Many business owners think of bookkeeping as a necessary evil, but in reality if you make effective use of the data collected, bookkeeping can be your best buddy for managing your cash. The key to taking advantage of what bookkeeping has to offer is understanding the value of basic bookkeeping principles and taking advantage of the information collected.
Charting Your Accounts
You may think that a list of accounts, called the Chart of Accounts, is not a big deal. Well that’s far from the truth. The Chart of Accounts dictates how your financial data will be collected and where your transactions will be put. It’s crucial to define each account carefully and determine exactly what types of transactions will go where in order to be able to use the information collected effectively.
Balancing Your Entries
Keeping your books balanced is the only way to know how your business is doing. You can never know whether your profit numbers are accurate, if your business’ books don’t balance. In bookkeeping, a process called double-entry bookkeeping is used to keep the books balanced.
Posting Your Transactions
In order to be able to use the information regarding your business transactions, they must be posted accurately to your accounts. If you forgot to post a transaction to your books, your reports will not reflect that financial activity. Or, if you post a transaction to your books that is not accurate, your reports using that information will be wrong.
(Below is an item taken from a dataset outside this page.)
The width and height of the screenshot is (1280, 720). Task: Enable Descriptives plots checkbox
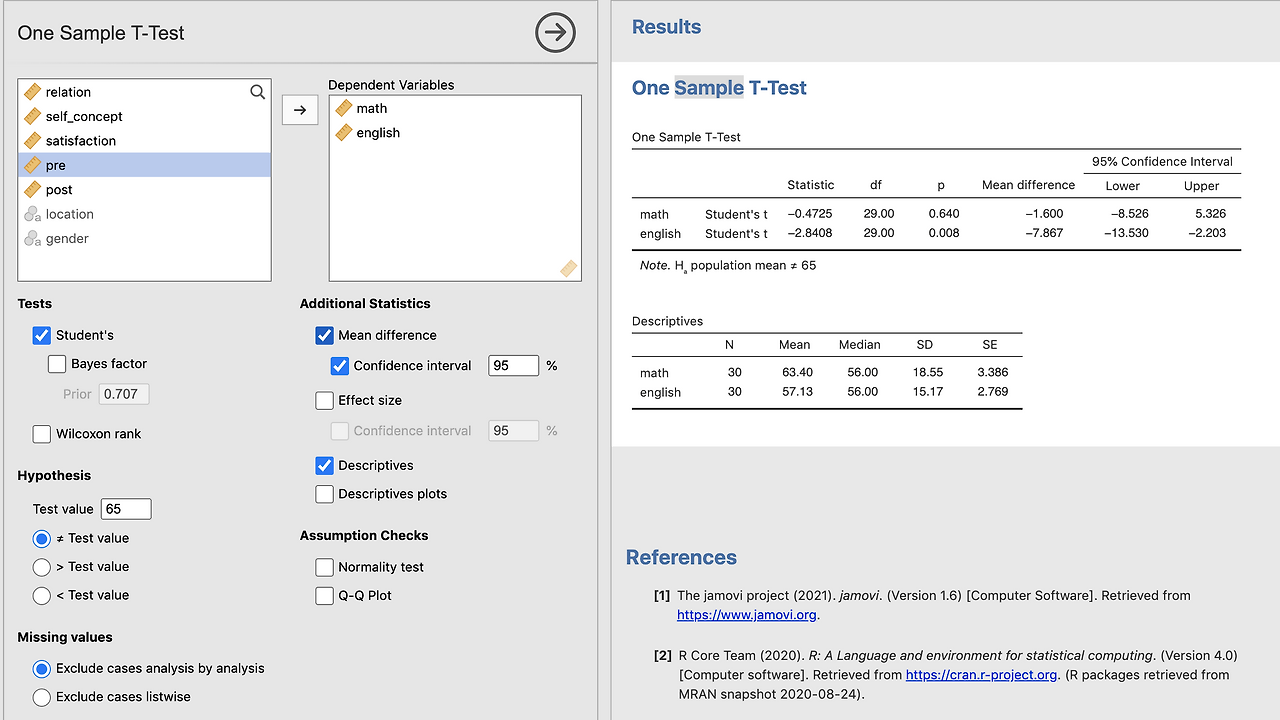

Tracking Customer Collections
If your business sells to customers on store credit, you certainly want to be sure your customers pay for their purchases in the future. Customer account information is collected in the Accounts Receivable account, as well as in individual records for each customer. You should review reports based on customer payment history, called aging reports, on a monthly basis to be sure customers are paying on time. You may want to cut off customers from future purchases if their accounts are past due for 90 days or more. You set the rules for store credit.
Paying Bills Accurately and on Time
If you want to continue getting supplies, products, and services from your vendors and contractors, you must be sure you pay them accurately and on time. You also want to be sure that you don’t pay anyone twice. Payments are managed through the Accounts Payable account. You should review your payment history and be sure your are making timely and accurate payments.
Nothing is more important to a business owner than the profits he will ultimately make. Yet many business owners don’t take the time to plan their profit expectations at the beginning of each year, so they have nothing to use to gauge how well they are doing throughout the year. Take the time to develop profit expectations and a budget that will help you meet the expectations before the year starts. Then develop a series of internal financial reports using the numbers you collect in your bookkeeping system that will help you determine whether or not you are meeting your sales targets and maintaining control over your product costs and operating expenses.
Comparing Budget to Actual Expenses
Keeping a careful watch on how well your budget planning reflects what is actually going on in your business can help you meet your profit goals. Take the time to develop a budget that sets your expectations for the year and then develop internal reports that give you the ability to track how closely your actual expenses match that budget. If you see any major problems, correct them as soon as possible to be sure you’ll be able to meet your target profit at the end of the year.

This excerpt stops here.